In a suburb of Rome, maybe perched on a pier facing the deserted sea, or perhaps on the deck of an ancient, creaky galley, seated on a spool of rope on the stern, hidden from prying eyes, Lyamochkin unfolds his scroll. Lyamochkin reads; he recites the lines out loud: “Some things are in a haste to become; others – to cease; even in the becoming, a flame is extinguished; change and the flow of things keep the world young exactly as limitless time is eternally young in its every speeding instance. Thus, how could one admire any of a myriad things flowing past in this river any more than another, if one cannot even stand close enough to touch it? It would be the same as to give one’s heart to a fleeting sparrow – a blink, and the bird’s gone, never to be found again...” Lyamochkin contemplates. No, he cannot agree with this... yet he also can. But how could you not love a sparrow? A tweet – and it’s gone!

Yet it stays. It is here. Lyamochkin writes.
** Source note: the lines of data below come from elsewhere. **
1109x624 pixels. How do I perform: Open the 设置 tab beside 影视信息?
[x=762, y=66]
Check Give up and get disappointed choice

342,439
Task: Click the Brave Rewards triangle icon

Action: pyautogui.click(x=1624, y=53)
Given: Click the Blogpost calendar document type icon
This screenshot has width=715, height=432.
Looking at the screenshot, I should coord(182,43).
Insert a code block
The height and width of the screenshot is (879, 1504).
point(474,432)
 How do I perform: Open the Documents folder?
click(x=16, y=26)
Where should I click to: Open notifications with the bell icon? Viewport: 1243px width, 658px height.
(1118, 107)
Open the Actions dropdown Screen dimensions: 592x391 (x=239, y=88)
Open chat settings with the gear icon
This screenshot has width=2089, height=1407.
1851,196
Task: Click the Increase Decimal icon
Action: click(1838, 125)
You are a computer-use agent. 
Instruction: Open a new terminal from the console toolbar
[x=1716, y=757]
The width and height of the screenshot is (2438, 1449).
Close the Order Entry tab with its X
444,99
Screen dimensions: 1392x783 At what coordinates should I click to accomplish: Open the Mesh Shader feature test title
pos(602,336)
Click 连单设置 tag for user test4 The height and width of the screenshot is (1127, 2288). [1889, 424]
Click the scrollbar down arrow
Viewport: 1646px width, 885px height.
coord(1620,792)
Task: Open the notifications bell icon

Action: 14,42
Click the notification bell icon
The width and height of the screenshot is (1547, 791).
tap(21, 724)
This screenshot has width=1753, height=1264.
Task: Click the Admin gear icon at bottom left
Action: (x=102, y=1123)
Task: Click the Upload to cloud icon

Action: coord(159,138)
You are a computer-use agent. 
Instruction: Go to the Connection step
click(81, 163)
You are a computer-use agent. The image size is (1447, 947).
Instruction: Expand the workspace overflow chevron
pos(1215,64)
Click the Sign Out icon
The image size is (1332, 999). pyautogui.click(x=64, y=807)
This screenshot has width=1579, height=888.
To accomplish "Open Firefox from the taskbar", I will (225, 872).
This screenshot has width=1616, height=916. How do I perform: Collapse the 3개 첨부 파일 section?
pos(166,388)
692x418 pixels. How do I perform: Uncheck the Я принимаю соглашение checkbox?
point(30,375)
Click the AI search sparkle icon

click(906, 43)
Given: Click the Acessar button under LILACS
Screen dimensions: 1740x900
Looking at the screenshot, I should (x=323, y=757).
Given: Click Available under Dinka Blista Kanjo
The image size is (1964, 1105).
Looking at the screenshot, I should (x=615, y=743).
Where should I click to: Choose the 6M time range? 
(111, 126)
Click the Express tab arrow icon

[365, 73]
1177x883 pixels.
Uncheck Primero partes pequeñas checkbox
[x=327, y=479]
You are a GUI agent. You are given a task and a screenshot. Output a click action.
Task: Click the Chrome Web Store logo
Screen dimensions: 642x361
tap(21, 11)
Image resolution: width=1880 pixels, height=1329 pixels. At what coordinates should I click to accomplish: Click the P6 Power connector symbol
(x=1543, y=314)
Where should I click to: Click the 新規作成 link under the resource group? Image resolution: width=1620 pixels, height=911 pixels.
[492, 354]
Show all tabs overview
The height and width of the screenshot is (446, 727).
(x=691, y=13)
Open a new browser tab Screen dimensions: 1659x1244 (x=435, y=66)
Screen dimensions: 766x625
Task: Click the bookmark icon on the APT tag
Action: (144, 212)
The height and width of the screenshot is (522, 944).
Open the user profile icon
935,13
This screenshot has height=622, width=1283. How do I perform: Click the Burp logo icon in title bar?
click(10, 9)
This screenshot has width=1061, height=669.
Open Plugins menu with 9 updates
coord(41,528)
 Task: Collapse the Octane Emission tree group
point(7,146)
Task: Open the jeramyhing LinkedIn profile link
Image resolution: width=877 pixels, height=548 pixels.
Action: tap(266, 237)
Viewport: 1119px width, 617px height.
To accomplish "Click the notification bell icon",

Another fable, a tidbit of a story, a morsel of news to be fixed in his thick, clothbound notebook. It has room to spare for sparrows, of course, and it’s true: up and down fly the swings of time, but the motion is not the reward, the merit is elsewhere – in the miraculous transformations he re-lives alone.


✵ ✵ ✵

His wife calls him to the table; the family gathers for a late dinner. Ivanov and his wife stop by – they are friends and neighbors. From a fogged-over bottle, Lyamochkin pours thick, lazily flowing vodka infused with the peel of Greek lemons. Then – clink! – and he bites a pickle, crunches it loudly with his teeth. Ivanov tells a joke; the women laugh.

He is at the same paper, the same editorial office still – the unhurried, thoughtful Lyamochkin who can sometimes be as restless as a sparrow in springtime, our Lyamochkin, the irreplaceable one. He is no longer afraid of anything; sometimes he goes to the station to receive important visitors, then rattles all over town in the decrepit editorial van, picking up other banya fans. More often, though, he finds an excuse to stay behind at the office.

And if he doesn’t stay late there, drinking countless cups of tea with the guy responsible for closing the issue, and if he manages to get everything on his list done early, Lyamochkin heads out to the beer stand. To get a mug or two, to shoot the breeze, to hear a story perhaps. He goes there with his tie on; he never takes it off now. He sips his beer, smokes his cigarette, and, unembarrassed about his advancing boldness, looks with a quiet joy at each passerby.






21. Lucius Apuleius (died December 100 BC) was a Roman popularist and tribune.